Re: Simple postgresql.conf wizard

From: Greg Smith <gsmith(at)gregsmith(dot)com>
To: Gregory Stark <stark(at)enterprisedb(dot)com>
Cc: jd(at)commandprompt(dot)com, Robert Haas <robertmhaas(at)gmail(dot)com>, Josh Berkus <josh(at)agliodbs(dot)com>, pgsql-hackers(at)postgresql(dot)org
Subject: Re: Simple postgresql.conf wizard
Date: 2008-12-04 05:56:20
Message-ID: Pine.GSO.4.64.0812040000270.21937@westnet.com
Views: Raw Message | Whole Thread | Download mbox | Resend email
Thread:
Lists: pgsql-hackers

On Thu, 4 Dec 2008, Gregory Stark wrote:

> My point was more that you could have a data warehouse on a
> non-dedicated machine, you could have a web server on a non-dedicated
> machine, or you could have a mixed server on a non-dedicated machine.
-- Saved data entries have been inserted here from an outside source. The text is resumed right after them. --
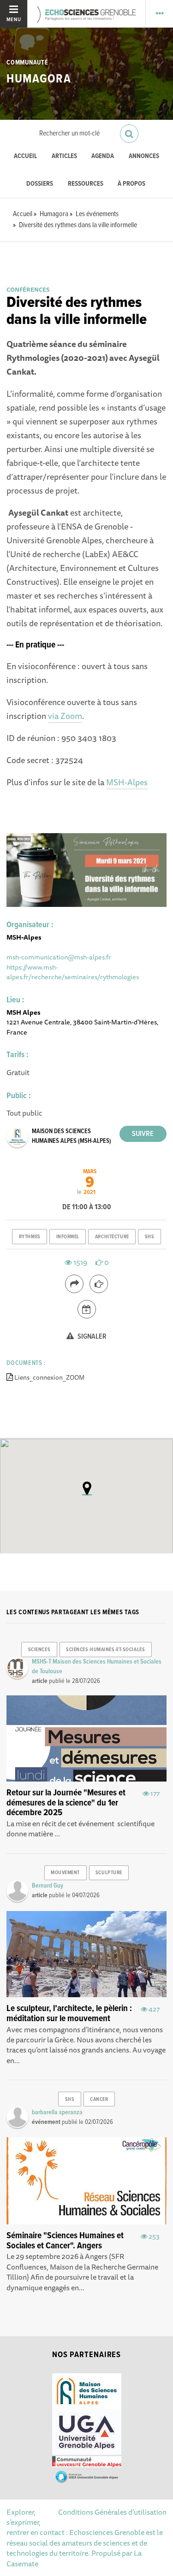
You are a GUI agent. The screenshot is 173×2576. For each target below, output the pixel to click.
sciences (39, 1650)
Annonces (144, 156)
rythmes (30, 1237)
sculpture (108, 1873)
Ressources (85, 184)
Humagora (38, 79)
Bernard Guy (47, 1886)
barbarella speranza (57, 2112)
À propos (131, 184)
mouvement (65, 1873)
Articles (64, 156)
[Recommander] (98, 1284)
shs (150, 1237)
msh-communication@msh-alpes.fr (58, 957)
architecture (112, 1237)
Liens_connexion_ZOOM (49, 1377)
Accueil (25, 156)
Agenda (102, 156)
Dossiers (39, 184)
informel (67, 1237)
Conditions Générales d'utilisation (112, 2512)
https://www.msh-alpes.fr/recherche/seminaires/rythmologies (72, 972)
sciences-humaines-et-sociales (105, 1650)
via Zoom (65, 715)
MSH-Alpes (127, 782)
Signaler (91, 1336)
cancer (99, 2099)
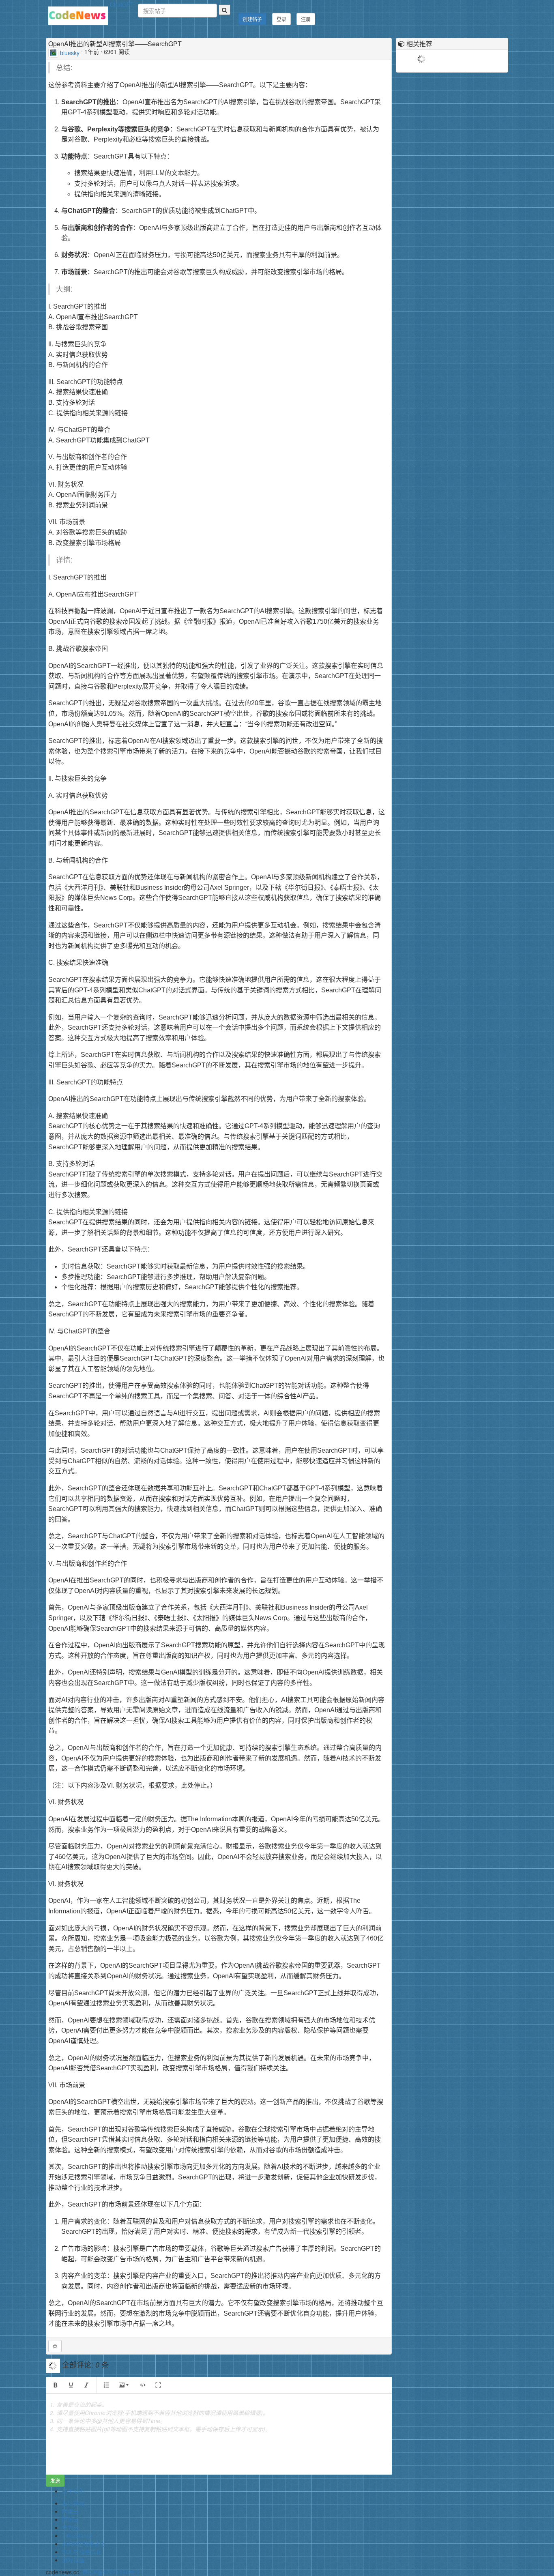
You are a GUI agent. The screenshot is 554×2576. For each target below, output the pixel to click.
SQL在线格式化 (82, 2552)
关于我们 (73, 2491)
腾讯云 (70, 2519)
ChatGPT (122, 4)
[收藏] (55, 2346)
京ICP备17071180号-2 (111, 2572)
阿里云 (70, 2511)
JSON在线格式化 (83, 2544)
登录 (281, 18)
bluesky (69, 52)
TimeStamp (77, 2535)
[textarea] (219, 2434)
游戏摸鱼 (73, 2560)
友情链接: (74, 2503)
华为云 (70, 2527)
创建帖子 (252, 18)
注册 (306, 18)
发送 (55, 2480)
I should just finish the documentation, where there will be a big
disclaimer saying "THESE SETTINGS ASSUME A SERVER DEDICATED TO
POSTGRESQL!" That's the context here. Why, after you follow my tuning
instructions, you're lucky if the server will run anything but the
database afterwards.

> Josh's logic is impeccable -- for the specific use case he's describing of a
> truly dedicated server with enough disk space for a major production database.
> But not every install is going to have gigabytes of space reserved for it and
> not every admin is going to realize that he really should set aside gigabytes
> of space even though he only expects his database to be a few megabytes.

It's really quite simple. Josh and I don't care directly about disk space
used by the WAL for people with trivial databases. At all. Whatsoever.
Maybe once, long ago, when we were young and frugal and skinny[1]; not
now, or probably ever again the future. If that's your concern, maybe
there can be some companion utility named pgmiser that lowers parameters
back down again. Your mascot can be some sort of animal that efficiently
lives off small scraps of food or something.[2]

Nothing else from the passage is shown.